Before the Village of Ilion was incorporated, the area was composed of two hamlets called Morgan’s Landing and London. The first known school was a one-story wooden building in the eastern part of town on what is now East Main Street where one teacher taught all students from the late 1820s to 1840s. As the population of the area increased due to the growth of gun manufacturer Remington Arms, the Village of Ilion, New York was incorporated in 1852 and a “stone building” was constructed on Morgan Street to educate students. By 1865 the stone building was abandoned and a new multi-story Morgan Street School was built in the same location. This would be Ilion’s main school building for the next three decades until two elementary schools were built in 1897 and 1906. By 1910, Ilion’s population had increased eight-fold to 6,500 thereby creating a need for a larger high school. In 1913, the original three-story unit of Ilion High School was built, which would house the secondary students for the next fifty years. Morgan Street School closed in 1926 and was razed in 1927. Additions to Ilion High School were built in 1925, 1927, 1951, and 1957. It was during the first expansion project from 1925 to 1926 when the first Ilion High School Mirror, an annual yearbook created by students with faculty assistance, was started. While there were some yearbooks published before 1925, they were not given this name. From 1926 onward until 2013, the annual was consistently called the “Mirror” with the exception of 1932-1936.

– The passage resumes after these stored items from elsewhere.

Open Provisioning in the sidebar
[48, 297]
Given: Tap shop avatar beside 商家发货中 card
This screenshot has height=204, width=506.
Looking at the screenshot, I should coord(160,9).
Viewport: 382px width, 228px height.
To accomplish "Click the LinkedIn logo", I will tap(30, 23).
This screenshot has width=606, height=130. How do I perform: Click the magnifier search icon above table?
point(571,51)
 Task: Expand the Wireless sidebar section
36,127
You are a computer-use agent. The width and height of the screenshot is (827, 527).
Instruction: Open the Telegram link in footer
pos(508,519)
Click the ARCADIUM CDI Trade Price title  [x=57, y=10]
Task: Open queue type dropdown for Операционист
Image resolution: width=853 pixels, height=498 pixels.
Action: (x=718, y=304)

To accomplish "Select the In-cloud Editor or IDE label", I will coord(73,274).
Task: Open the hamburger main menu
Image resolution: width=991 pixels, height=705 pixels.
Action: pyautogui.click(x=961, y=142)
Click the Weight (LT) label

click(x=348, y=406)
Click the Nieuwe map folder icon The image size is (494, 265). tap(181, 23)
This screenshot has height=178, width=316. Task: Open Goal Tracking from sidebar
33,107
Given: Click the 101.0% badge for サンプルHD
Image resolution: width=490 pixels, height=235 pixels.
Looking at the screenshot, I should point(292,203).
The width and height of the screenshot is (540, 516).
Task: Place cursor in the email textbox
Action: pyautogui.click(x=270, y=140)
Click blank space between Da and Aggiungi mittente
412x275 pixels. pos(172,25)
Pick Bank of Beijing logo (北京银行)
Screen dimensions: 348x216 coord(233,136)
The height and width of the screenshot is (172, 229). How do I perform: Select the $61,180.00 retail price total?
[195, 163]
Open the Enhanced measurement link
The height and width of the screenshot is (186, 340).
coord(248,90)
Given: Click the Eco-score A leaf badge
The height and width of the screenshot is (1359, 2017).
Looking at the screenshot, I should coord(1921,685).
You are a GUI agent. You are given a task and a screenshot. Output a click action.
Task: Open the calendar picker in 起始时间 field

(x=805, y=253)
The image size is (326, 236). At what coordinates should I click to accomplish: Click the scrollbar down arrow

In 1963, a tragic fire destroyed the high school building and a fireman was killed in the blaze. Three years later a new Ilion High School opened on the same site and over the next forty-five years several renovation and expansion projects were completed to enhance the education of Ilion’s students. Following the “Great Recession” of 2007-2008, when there was a severe financial panic in the United States, school districts throughout the country experienced drastic cuts in aid from state governments. That was the case locally with Ilion and other nearby communities suffering the effects of the economic downturn. Rather than weather the storm, a vote to merge four local school districts, Frankfort, Herkimer, Ilion, and Mohawk, was slated for 2012. After several committee meetings, an advisory vote was held with only Frankfort not electing to move forward with the merger. Following a referendum in October 2012, only Ilion and Mohawk decided to merge. Herkimer voted the merger down just as Frankfort had done earlier in the year. Because Herkimer voted no in the binding referendum, the merger process should have ended. However, the New York State Legislature passed a special law allowing Ilion and Mohawk to conduct another vote in February 2013. Thus, the two districts voted yes to merge their schools. As a result, on July 1, 2013, the Ilion Central School District dissolved along with Mohawk to form the Central Valley School District. The history of Ilion High School, its early yearbooks, and its eighty-eight “Mirrors” have now been preserved for posterity.

Scope of Collection

The Ilion High School Yearbook Collection contains ninety-two annual publications about the students, teachers, administration, sports, and activities of the school. In the early years, there are yearbooks only for 1909, 1911, 1922, and 1924. From 1926 to 1931 and 1937 until 2013 yearbooks were published every year under the name “Mirror.” From 1932 to 1936, the yearbooks had various names. For most years, the senior class created the yearbooks, but in later years some juniors assisted with the project. Faculty advisors were selected to supervise the publication and were often cited in the yearbook for their efforts in making it successful. While the format of the annuals has been kept mostly intact with photos, dedication, and other information about the students, faculty, staff, sports, and activities, features were added over the years such as “Class Mosts,” in which individual students were selected for superlatives such as “Most Likely to Succeed, Class Clown, or “Best Dressed” and a “World Beat” section on current events. The Mirror ended in 2013 when the Ilion and Mohawk schools merged to form a new district called Central Valley.